(Stored items)
----
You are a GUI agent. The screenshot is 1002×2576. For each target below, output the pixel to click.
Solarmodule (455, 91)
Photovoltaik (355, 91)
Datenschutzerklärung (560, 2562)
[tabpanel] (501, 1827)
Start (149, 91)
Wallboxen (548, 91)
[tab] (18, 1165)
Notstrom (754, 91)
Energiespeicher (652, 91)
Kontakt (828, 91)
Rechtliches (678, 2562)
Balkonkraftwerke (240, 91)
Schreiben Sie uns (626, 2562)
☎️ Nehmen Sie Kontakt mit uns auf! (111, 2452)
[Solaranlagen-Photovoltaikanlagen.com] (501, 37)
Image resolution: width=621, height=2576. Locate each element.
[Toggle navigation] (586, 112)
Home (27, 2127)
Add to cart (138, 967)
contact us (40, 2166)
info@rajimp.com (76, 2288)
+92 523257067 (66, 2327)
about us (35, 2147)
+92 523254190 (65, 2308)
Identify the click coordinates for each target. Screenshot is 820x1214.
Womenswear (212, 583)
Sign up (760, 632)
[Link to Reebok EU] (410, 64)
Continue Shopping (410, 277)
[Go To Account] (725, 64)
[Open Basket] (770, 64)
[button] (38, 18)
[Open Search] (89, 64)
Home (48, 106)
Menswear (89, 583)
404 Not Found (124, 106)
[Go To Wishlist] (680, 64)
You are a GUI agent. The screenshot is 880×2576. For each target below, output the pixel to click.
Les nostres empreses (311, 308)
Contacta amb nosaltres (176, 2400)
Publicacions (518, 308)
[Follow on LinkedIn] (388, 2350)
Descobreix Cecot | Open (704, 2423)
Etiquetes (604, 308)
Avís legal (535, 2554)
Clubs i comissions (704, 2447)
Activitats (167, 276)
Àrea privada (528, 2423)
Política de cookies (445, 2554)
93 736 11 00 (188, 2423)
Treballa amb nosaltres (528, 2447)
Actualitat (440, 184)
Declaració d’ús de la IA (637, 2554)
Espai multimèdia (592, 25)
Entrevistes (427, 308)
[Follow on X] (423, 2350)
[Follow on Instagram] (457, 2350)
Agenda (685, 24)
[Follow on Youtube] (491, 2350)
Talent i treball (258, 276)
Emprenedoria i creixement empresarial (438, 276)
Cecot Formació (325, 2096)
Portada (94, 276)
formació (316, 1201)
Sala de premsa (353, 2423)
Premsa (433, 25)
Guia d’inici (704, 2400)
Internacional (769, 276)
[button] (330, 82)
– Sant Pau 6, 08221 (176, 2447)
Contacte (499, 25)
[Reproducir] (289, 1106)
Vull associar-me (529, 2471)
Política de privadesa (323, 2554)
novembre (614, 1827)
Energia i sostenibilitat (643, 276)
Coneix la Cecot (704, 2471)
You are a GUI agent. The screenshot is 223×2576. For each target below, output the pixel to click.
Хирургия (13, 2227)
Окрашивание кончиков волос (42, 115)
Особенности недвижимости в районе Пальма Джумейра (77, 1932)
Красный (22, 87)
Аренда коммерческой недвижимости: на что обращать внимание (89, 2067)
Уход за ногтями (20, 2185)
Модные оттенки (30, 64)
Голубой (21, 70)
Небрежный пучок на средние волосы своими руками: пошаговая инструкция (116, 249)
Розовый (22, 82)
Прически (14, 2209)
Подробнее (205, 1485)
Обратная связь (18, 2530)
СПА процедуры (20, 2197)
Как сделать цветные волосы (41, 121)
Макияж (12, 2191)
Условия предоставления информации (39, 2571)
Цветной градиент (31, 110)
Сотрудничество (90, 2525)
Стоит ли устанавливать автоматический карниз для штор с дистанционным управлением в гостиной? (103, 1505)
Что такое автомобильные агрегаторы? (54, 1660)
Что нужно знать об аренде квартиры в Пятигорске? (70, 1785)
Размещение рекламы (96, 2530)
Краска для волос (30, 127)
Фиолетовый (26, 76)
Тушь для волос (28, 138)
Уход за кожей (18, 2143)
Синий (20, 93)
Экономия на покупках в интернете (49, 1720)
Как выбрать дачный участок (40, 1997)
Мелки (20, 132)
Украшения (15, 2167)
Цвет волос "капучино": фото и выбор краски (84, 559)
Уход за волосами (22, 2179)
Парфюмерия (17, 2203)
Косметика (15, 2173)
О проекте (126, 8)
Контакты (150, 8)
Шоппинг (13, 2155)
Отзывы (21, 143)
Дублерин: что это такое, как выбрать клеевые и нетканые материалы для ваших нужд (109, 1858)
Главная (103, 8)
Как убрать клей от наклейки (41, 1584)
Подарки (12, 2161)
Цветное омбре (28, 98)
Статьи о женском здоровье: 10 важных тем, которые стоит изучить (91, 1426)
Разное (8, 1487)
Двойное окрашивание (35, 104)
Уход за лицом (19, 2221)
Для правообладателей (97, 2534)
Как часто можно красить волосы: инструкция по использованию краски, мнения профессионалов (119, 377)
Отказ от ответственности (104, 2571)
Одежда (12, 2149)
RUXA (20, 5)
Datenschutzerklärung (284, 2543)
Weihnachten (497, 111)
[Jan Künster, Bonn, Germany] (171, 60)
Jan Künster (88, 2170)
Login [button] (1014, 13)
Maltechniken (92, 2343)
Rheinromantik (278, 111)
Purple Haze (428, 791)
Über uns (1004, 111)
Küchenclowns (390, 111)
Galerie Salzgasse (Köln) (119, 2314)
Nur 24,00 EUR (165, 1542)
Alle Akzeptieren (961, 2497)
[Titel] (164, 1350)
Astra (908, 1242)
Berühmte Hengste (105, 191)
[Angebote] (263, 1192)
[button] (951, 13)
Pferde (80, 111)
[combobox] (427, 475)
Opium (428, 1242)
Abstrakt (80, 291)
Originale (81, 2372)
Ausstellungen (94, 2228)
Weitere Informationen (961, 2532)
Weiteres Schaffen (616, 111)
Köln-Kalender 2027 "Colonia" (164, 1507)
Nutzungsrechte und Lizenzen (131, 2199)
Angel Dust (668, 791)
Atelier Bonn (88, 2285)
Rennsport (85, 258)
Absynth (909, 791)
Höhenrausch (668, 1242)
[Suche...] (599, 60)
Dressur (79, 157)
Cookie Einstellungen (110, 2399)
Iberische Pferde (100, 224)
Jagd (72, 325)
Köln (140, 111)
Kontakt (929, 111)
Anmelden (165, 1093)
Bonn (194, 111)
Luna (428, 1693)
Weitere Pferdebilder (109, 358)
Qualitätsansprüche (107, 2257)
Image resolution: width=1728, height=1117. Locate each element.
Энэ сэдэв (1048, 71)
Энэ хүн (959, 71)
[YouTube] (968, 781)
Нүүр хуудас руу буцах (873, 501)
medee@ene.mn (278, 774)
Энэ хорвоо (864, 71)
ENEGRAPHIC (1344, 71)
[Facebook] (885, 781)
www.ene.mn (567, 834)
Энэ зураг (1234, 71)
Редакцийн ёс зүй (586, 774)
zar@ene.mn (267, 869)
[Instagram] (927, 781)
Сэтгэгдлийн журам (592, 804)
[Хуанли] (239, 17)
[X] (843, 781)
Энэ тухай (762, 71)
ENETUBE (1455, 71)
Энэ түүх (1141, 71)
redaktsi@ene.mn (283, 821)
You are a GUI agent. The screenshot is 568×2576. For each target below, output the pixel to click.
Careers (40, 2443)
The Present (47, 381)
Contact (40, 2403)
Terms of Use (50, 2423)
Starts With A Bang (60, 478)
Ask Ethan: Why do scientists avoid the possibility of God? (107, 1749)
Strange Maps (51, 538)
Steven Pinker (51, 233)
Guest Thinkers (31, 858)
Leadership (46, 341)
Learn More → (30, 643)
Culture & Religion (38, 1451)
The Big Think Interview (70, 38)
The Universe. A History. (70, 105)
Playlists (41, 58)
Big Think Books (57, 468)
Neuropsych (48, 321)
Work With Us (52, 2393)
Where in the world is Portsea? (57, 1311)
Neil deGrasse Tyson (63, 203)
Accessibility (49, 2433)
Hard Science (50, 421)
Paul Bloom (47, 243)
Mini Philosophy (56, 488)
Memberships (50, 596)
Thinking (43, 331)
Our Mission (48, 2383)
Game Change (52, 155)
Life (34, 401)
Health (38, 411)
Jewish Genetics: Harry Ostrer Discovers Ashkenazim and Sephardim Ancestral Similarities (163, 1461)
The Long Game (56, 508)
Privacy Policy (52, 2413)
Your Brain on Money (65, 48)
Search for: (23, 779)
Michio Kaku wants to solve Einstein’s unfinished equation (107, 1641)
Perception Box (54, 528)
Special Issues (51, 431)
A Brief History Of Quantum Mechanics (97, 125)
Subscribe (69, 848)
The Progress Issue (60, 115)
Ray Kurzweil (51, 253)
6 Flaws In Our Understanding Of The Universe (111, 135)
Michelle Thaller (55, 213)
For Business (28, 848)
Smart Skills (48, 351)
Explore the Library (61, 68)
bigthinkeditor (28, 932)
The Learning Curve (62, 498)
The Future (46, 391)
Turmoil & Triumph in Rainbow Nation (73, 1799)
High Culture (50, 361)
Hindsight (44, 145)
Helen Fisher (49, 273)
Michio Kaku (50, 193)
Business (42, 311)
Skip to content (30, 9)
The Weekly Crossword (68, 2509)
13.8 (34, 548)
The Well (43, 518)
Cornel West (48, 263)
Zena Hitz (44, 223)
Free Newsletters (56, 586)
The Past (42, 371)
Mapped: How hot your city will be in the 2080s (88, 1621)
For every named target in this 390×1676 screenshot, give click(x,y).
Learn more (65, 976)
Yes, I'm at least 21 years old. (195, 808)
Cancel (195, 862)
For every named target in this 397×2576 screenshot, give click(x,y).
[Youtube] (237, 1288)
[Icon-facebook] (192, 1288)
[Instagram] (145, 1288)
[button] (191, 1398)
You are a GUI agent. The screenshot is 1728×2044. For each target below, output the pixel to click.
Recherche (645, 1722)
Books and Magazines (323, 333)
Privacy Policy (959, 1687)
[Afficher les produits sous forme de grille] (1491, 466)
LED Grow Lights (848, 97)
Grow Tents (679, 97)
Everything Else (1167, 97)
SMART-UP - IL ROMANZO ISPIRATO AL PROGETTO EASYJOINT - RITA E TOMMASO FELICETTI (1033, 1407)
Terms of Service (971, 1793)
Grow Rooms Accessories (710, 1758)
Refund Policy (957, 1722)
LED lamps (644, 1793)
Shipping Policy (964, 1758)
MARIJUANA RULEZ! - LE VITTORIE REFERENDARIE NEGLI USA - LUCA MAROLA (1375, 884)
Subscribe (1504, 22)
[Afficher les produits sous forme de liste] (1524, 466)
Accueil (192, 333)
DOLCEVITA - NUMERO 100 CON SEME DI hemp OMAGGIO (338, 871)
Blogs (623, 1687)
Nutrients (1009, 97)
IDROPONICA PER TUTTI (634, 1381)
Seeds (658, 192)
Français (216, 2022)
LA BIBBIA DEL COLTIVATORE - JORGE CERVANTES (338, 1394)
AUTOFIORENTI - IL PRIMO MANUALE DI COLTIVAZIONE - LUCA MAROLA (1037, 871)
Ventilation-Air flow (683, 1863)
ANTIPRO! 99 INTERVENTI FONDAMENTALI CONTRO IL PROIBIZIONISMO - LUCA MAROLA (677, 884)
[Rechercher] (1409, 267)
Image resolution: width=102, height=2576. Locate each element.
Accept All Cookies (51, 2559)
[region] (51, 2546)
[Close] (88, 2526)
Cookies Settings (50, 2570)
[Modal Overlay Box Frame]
----
▶ [Problem details]: Take the records above and return, word for word, only the lines that fall from the line with "Парфюмерия (17, 2203)" to the line with "[Angebote] (263, 1192)", both of them included.

▶ [Result of the task]:
Парфюмерия (17, 2203)
Косметика (15, 2173)
О проекте (126, 8)
Контакты (150, 8)
Шоппинг (13, 2155)
Отзывы (21, 143)
Дублерин: что это такое, как выбрать клеевые и нетканые материалы для ваших нужд (109, 1858)
Главная (103, 8)
Как убрать клей от наклейки (41, 1584)
Подарки (12, 2161)
Цветное омбре (28, 98)
Статьи о женском здоровье: 10 важных тем, которые стоит изучить (91, 1426)
Разное (8, 1487)
Двойное окрашивание (35, 104)
Уход за лицом (19, 2221)
Для правообладателей (97, 2534)
Как часто можно красить волосы: инструкция по использованию краски, мнения профессионалов (119, 377)
Отказ от ответственности (104, 2571)
Одежда (12, 2149)
RUXA (20, 5)
Datenschutzerklärung (284, 2543)
Weihnachten (497, 111)
[Jan Künster, Bonn, Germany] (171, 60)
Jan Künster (88, 2170)
Login [button] (1014, 13)
Maltechniken (92, 2343)
Rheinromantik (278, 111)
Purple Haze (428, 791)
Über uns (1004, 111)
Küchenclowns (390, 111)
Galerie Salzgasse (Köln) (119, 2314)
Nur 24,00 EUR (165, 1542)
Alle Akzeptieren (961, 2497)
[Titel] (164, 1350)
Astra (908, 1242)
Berühmte Hengste (105, 191)
[Angebote] (263, 1192)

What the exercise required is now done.